Dog the Bounty Hunter just got a sweet, sweet offer — $430,000 to fly to Dubai and make a speech, and if that sounds too good to be true … that’s only because it’s really a total ripoff.
Here’s the thing, though, the six-figure check is very real … and Dog could cash it, but then he’d really be screwed. His manager, Alan Nevins at Renaissance Talent, tells us the dough was delivered Wednesday morning to his office by FedEx, and it immediately set off all sorts of alarms.
We’re told this all started last month when Alan got an email, seemingly from Sheikh Mansour bin Zayed Al Nahyan — the real Deputy Prime Minister of United Arab Emirates — offering to pay Dog a handsome fee to speak at an economic empowerment convention for small business owners on August 31.
We’re told they negotiated a fee, and sent a contract that looked very professional … and then things got sketchy. First off, all communication was by email — the foundation claimed that was due to the 11-hour time difference between L.A. to UAE.
Then there’s the website for the alleged event — mansourfoundation.org — which looks very real, and even allows you to make donations. However, only by snail mail or email … NO credit cards.
The biggest red flag came when organizers in “Dubai” told Alan they’d had trouble wiring funds to the bank where he has his business account, so they asked for his personal account at a different bank.
Dog and Alan knew something was fishy at that point, and decided to walk away — but lo and behold the live check arrived … and for much more than the agreed upon fee. The catch was organizers asked Dog to donate $250k of the funds back to the organization.
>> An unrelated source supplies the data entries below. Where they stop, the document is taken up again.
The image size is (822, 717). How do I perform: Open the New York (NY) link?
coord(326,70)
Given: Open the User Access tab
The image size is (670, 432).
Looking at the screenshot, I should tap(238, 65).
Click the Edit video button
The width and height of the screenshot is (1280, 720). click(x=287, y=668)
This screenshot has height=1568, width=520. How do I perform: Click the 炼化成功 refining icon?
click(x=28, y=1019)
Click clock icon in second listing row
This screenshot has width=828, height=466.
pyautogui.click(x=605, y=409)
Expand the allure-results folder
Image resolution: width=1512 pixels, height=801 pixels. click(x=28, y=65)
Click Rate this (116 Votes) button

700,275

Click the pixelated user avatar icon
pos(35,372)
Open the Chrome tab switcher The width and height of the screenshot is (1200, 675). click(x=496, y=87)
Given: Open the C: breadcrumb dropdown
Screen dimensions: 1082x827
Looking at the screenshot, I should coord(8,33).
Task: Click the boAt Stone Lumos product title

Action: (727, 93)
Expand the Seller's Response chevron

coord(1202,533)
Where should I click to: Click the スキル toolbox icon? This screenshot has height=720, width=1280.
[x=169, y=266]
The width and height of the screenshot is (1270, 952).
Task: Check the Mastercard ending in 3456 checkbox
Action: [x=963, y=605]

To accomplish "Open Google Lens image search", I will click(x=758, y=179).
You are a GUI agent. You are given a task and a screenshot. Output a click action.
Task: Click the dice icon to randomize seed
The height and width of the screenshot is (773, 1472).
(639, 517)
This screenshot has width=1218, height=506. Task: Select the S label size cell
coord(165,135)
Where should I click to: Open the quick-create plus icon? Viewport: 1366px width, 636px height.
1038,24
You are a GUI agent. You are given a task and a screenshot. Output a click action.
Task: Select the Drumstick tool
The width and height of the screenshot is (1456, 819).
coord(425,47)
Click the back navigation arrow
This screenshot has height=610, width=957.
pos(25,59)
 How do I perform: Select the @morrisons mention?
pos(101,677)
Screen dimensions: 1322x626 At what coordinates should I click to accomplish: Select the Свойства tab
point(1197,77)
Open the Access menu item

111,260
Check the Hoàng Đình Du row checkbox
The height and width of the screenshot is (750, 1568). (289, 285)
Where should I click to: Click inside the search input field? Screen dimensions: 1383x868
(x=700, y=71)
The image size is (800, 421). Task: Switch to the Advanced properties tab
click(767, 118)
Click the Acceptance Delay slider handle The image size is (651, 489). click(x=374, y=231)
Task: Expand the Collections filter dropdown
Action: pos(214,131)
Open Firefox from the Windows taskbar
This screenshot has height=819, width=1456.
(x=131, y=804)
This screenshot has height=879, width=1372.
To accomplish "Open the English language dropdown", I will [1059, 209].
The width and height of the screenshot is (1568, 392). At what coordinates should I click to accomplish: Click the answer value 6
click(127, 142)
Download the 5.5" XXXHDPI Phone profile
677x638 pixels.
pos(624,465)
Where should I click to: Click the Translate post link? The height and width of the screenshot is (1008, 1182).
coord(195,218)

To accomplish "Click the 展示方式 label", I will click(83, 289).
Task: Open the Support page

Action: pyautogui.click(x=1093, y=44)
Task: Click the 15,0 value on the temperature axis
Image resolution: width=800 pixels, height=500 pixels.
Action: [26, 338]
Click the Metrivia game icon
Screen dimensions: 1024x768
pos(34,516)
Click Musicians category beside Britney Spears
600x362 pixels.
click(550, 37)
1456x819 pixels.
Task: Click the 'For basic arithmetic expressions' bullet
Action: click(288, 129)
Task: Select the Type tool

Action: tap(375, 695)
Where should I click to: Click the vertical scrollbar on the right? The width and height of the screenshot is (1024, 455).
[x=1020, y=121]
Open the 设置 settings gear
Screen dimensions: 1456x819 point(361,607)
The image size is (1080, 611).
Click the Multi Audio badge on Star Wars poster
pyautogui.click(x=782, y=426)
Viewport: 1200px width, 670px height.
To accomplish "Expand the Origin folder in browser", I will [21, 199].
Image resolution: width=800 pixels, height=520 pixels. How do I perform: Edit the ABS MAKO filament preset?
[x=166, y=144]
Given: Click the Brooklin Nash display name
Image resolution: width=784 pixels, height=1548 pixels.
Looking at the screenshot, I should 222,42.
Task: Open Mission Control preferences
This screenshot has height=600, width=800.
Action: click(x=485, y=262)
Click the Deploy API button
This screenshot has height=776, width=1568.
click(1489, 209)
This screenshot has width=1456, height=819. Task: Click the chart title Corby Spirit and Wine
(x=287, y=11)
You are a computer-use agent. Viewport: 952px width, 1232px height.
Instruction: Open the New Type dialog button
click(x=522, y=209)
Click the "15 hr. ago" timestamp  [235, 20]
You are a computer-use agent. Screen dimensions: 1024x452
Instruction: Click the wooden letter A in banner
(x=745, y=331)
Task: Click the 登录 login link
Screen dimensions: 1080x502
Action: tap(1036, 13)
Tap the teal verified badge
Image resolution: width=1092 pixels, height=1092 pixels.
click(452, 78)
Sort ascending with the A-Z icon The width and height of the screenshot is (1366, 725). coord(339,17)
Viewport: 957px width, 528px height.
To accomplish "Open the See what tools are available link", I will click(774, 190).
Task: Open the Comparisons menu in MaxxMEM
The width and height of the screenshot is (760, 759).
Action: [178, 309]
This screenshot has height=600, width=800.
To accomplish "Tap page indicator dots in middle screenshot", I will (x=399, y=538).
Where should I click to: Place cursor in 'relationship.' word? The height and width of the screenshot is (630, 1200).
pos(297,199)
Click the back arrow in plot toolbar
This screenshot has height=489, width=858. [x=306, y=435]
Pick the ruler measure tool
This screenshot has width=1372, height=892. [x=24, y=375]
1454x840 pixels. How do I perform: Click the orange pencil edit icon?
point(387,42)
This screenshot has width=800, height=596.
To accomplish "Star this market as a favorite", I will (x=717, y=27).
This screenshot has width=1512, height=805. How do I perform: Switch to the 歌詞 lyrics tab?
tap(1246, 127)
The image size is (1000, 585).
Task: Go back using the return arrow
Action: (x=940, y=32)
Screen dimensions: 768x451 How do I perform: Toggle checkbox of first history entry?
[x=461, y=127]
Alan says he did some research, calling the Portland bank that issued the check and the Portland construction company — Benson Industries — that allegedly wrote it. Both are real! Alan says the bank confirmed it’s an active account, but wouldn’t say for whom. Benson told him they had no knowledge of any such check being cut.
Federal and local law enforcement sources tell us this scam is like the new Nigerian Prince letter … except with much higher dollar amounts to target rich celebs. We’re told, a rash of celebs have been hit lately. if Dog had deposited the check, the funds would vanish from his account a few days later. So, if he’d sent back the $250k, it would’ve come out of his own pocket.
We’re told it’s next to impossible to track down these scammers — so, Dog dodged a big bullet.